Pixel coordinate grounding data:
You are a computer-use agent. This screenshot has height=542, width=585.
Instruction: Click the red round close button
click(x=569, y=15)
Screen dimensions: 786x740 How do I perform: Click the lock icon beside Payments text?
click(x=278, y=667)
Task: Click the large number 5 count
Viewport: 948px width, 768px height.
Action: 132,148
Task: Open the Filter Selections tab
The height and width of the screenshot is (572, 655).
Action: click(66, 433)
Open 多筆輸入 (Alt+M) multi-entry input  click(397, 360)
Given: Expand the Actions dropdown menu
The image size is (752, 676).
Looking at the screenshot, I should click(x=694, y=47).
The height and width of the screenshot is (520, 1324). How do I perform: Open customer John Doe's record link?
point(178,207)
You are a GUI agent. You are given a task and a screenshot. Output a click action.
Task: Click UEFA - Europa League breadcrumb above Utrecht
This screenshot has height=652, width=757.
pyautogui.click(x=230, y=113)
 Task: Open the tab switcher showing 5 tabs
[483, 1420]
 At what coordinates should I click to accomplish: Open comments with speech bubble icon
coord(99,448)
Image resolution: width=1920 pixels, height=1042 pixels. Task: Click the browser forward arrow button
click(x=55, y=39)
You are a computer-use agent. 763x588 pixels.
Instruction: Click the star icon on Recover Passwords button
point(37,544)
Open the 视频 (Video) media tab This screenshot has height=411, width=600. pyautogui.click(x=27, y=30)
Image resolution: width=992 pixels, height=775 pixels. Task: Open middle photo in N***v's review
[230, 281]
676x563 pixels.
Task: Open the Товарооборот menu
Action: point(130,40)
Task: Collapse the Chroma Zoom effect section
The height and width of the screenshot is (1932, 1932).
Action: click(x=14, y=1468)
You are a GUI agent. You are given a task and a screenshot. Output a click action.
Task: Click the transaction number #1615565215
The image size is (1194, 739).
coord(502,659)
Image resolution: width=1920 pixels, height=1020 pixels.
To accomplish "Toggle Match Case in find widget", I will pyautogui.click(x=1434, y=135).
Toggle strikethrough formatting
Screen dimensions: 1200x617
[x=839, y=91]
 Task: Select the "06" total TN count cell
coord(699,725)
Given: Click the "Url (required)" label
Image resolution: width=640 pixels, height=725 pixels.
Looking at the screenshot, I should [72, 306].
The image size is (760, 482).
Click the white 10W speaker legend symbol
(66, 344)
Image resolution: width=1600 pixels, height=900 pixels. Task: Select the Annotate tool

● **Task prompt**
Starting at the line that contains "Task: Click the transaction", restate word for word every line through the last one in the records above. Return nothing else.

● **Exercise answer**
Task: Click the transaction number #1615565215
The image size is (1194, 739).
coord(502,659)
Image resolution: width=1920 pixels, height=1020 pixels.
To accomplish "Toggle Match Case in find widget", I will pyautogui.click(x=1434, y=135).
Toggle strikethrough formatting
Screen dimensions: 1200x617
[x=839, y=91]
 Task: Select the "06" total TN count cell
coord(699,725)
Given: Click the "Url (required)" label
Image resolution: width=640 pixels, height=725 pixels.
Looking at the screenshot, I should [72, 306].
The image size is (760, 482).
Click the white 10W speaker legend symbol
(66, 344)
Image resolution: width=1600 pixels, height=900 pixels. Task: Select the Annotate tool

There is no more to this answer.